Cows don't like dogs.


----------



## Pops2 (Jan 27, 2003)

Maura said:


> Also, cows aren't as helpless as sheep.


having seen a pack of coyote kill & eat adult cows and pull calves out as they're being born, i'd say they're helpless enough to merit a little help.


----------



## Pops2 (Jan 27, 2003)

BlackWillowFarm said:


> Cows don't like dogs.


i don't remember the cows & beeves in my family ever paying one bit of attention to them until the curs went to rounding them up. sure as heck none ever tried to run down dogs like the horses would.


----------



## Cheryl aka JM (Aug 7, 2007)

I think it depends on the dog, the cow and the situation. My dogs run with my cattle on occasion~ mostly the cows and the dogs ignore each other. But two of my cows I brought up from bottle babies and when I was bottling them my Anatolian was about a year old and she just fell in love with those calves.

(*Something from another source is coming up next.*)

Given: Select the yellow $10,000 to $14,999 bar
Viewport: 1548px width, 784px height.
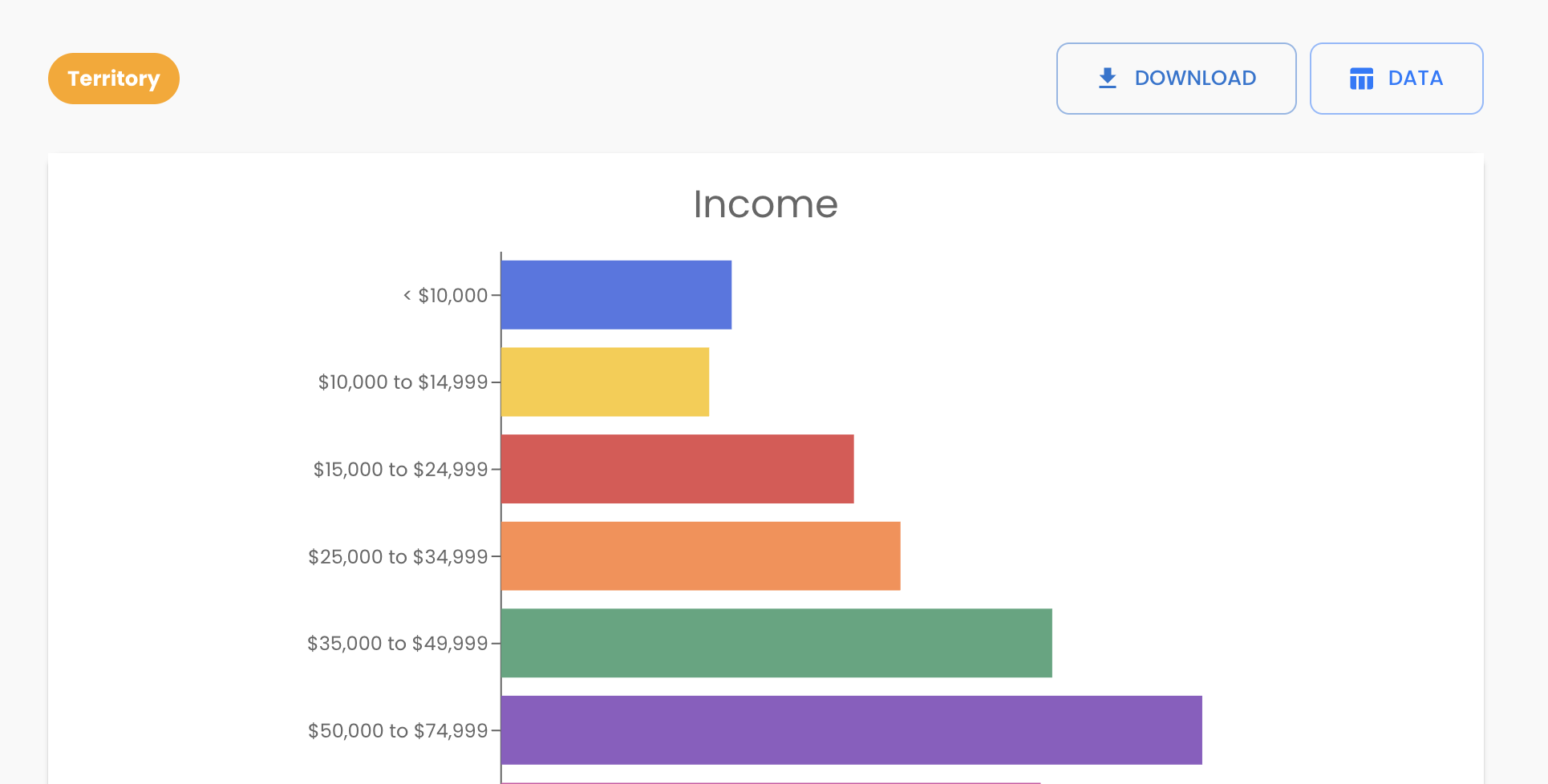Looking at the screenshot, I should pos(605,382).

Now that specific heifer has had her first calf this year and I bonded two others onto her so she is raising three Calves. She lets that Anatolian right in there with those calves, my Great Pyr and the Mongrel that were also here when she was a baby she tolerates near those calves. Our rottweiler pup...well I thought he was a gonner when she spotted him chased him across the yard and would have had him pinned but he was small enough to scramble under the electric fence away from her!


----------



## lockhart76 (Jul 31, 2011)

We run the sheep and cattle together and the dogs have learned to guard everyone after an adjustment period. WOrks fine now and has reduced calf losses to coyotes as well as lambs.


----------



## jordan (Nov 29, 2006)

Spanish Mastiffs have been successfully run with cattle in Spain, but nobody has done it here yet. There is a great video out there about it, but I'd have to find it in my files...
Much would depend on the demeanor of the dog and how the rancher introduced the cattle to the dogs.
One of my pups is going to a farm that has both cattle and goats, so I'll have a better idea of how she does with them in a year or two. 
Lois


----------



## Maura (Jun 6, 2004)

Pops2 said:


> having seen a pack of coyote kill & eat adult cows and pull calves out as they're being born, i'd say they're helpless enough to merit a little help.


You asked why LGD's are not seen with cows, sheep are more helpless. Cows are bigger and better able to take care of themselves, so predators that would take out your sheep may not take out your cows. Certainly, if my cows were at risk I'd try running dogs with them. We now have coydogs in our area. They take down deer, but not my sheep (two mini donks probably keep them away) or my neighbor's cattle.


----------



## longshadowfarms (Nov 27, 2002)

You'd pretty much need to start ALL cows as youngsters with the dogs or it's not likely to work. Most herds start with a few mature animals and most won't tolerate dogs. Almost lost one of my Pyrs to a momma cow when her year old XL bull "calf" touched noses with my Pyr just checking each other out. He'd have been fine with the Pyr, but momma knew that her job was to kill anything that came near her "baby".


----------



## jersey girl (Nov 21, 2005)

We left a small walkway between the cow pasture and the perimeter fence that the dogs can run. A neighbor had a very expensive cow killed by coyotes....they ate only her head. The cows and horses pasture together and dont mind the dogs, as long as they dont get too close.


----------



## Goatress (Feb 4, 2011)

Pops2 I just contracted litters of pups (Spanish Mastiffs :nanner: and Kangals :happy2: ) to a big livestock organization today for testing purposes. I've been asked to come to their meeting in February to make a presentation, and we are going to try it out on large range operations but operations that are still 'small' enough, such as a section, manned by a camp tender or cowboy in camp, to see how effective the presence of LGD's will be to deter wolves. And, if engaged, how a pack of these breeds will fare against anywhere from 4-16 wolves. This particular state is thick with wolves and experiencing huge losses of cattle, sheep and other stock. It will be interesting to see the results which we won't know for some time of course, but this will be the first time LGD's have been used here to guard cattle under these settings. I am hoping if Monster Malak has some Boz pups by then, to get them in on it as well. :cowboy: If it works it could really turn things around in predator control. We can only hope and try.


----------



## Pops2 (Jan 27, 2003)

roosevelt related two interesting wolf vs dog anecdotes about ranching in the badlands. in on instance a neighbor's female newfoundland was roaming & cavorting romantically w/ a wolf. at the same time she would kill any loafer that came too close to the home & barn area. another neighbor with two english mastiffs had both killed when they jumped a single wolf. in both instances the wolves in question were the medium sized natives of the region as opposed to the large canadian greys which are the problem out west right now. please make sure they understand that numbers is what will win against these monsters.


----------



## Goatress (Feb 4, 2011)

They are already keenly aware of that and when I talked about numbers of dogs they were on the same page as I was, thank goodness, as usually guys are all into running minimal numbers...but this guy is serious about seeing if it can work. Spoke with a breeder in Spain today who told me he runs 13-15 dogs with his sheep continuously there with very little loss from wolves. But again, like you said, these are not the Canadian Grays/crossbreds. Whole 'nuther game, there....


----------